» **Exercise data**:
-----

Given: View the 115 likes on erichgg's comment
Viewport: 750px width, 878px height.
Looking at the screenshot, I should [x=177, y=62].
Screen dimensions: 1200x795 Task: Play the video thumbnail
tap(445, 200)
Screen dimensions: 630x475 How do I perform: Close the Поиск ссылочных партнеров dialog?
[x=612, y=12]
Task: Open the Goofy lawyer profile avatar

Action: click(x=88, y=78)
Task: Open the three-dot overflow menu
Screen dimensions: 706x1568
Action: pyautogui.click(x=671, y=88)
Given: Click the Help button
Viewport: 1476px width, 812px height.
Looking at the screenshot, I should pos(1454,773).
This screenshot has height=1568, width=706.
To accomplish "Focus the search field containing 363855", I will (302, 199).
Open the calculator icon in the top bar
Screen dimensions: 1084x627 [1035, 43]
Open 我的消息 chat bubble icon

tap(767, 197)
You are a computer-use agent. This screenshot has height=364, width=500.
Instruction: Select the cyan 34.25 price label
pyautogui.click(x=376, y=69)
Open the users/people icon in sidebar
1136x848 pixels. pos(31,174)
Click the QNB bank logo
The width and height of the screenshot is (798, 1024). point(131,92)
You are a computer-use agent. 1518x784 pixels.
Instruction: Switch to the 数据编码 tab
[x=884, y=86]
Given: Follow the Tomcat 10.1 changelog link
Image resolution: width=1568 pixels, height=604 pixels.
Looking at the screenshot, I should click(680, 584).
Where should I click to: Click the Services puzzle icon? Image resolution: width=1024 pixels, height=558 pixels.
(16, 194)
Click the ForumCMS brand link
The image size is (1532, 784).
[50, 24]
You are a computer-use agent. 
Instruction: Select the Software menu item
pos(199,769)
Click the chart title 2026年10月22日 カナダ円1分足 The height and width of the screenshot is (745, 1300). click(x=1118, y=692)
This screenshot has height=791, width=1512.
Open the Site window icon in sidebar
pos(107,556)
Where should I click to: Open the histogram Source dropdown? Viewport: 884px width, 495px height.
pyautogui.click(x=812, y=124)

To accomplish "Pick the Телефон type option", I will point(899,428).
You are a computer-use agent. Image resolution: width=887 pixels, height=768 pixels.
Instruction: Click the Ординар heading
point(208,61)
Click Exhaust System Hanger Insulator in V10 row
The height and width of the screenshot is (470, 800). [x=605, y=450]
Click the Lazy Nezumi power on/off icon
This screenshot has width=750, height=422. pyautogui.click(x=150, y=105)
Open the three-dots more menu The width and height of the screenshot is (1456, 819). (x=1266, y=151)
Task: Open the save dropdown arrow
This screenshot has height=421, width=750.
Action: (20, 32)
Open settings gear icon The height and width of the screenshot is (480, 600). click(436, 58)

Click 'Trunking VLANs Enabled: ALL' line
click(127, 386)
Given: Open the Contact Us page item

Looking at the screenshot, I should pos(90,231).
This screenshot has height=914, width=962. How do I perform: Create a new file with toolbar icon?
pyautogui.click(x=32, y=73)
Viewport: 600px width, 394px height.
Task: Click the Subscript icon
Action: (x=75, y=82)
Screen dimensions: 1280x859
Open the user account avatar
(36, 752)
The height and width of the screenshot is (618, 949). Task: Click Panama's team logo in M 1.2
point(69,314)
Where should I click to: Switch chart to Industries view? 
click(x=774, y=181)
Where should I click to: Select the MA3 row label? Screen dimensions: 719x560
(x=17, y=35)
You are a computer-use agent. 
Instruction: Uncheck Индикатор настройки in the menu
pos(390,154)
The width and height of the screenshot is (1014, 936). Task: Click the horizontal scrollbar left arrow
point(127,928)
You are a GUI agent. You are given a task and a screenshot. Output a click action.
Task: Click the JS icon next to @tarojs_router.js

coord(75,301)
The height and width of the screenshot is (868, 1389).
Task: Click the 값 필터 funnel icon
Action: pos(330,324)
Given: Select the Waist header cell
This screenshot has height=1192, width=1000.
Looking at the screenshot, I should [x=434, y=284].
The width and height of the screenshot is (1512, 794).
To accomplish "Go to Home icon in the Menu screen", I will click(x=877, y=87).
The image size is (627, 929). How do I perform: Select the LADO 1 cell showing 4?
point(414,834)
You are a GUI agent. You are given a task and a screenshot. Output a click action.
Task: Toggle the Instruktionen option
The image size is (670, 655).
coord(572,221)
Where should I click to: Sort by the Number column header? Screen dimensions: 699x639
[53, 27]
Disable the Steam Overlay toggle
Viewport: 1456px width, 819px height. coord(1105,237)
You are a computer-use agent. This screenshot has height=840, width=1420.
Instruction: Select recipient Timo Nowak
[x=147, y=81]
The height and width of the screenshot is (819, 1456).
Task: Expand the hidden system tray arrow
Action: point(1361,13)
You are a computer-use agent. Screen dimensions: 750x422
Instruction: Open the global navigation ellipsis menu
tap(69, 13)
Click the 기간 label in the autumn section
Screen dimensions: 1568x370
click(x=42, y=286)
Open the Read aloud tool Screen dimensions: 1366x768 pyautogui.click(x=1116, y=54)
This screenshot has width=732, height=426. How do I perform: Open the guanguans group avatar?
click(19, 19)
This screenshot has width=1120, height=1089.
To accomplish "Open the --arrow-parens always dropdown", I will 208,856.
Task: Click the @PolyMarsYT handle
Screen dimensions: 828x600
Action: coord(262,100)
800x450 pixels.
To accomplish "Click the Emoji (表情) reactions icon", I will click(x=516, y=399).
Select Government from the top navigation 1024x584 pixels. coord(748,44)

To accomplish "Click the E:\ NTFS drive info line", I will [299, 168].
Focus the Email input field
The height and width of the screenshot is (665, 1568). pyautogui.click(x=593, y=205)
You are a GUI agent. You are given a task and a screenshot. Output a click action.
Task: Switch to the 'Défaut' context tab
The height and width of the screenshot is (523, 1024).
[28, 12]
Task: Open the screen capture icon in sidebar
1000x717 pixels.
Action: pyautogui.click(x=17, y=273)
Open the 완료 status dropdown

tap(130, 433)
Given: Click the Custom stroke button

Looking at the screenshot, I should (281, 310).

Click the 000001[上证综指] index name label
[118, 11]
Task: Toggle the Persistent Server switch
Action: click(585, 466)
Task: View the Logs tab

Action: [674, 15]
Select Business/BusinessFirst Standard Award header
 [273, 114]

-----

» **Brief**: Go through the data and show each line that holds "link".

» **Task solution**:
Given: Follow the Tomcat 10.1 changelog link
Click the ForumCMS brand link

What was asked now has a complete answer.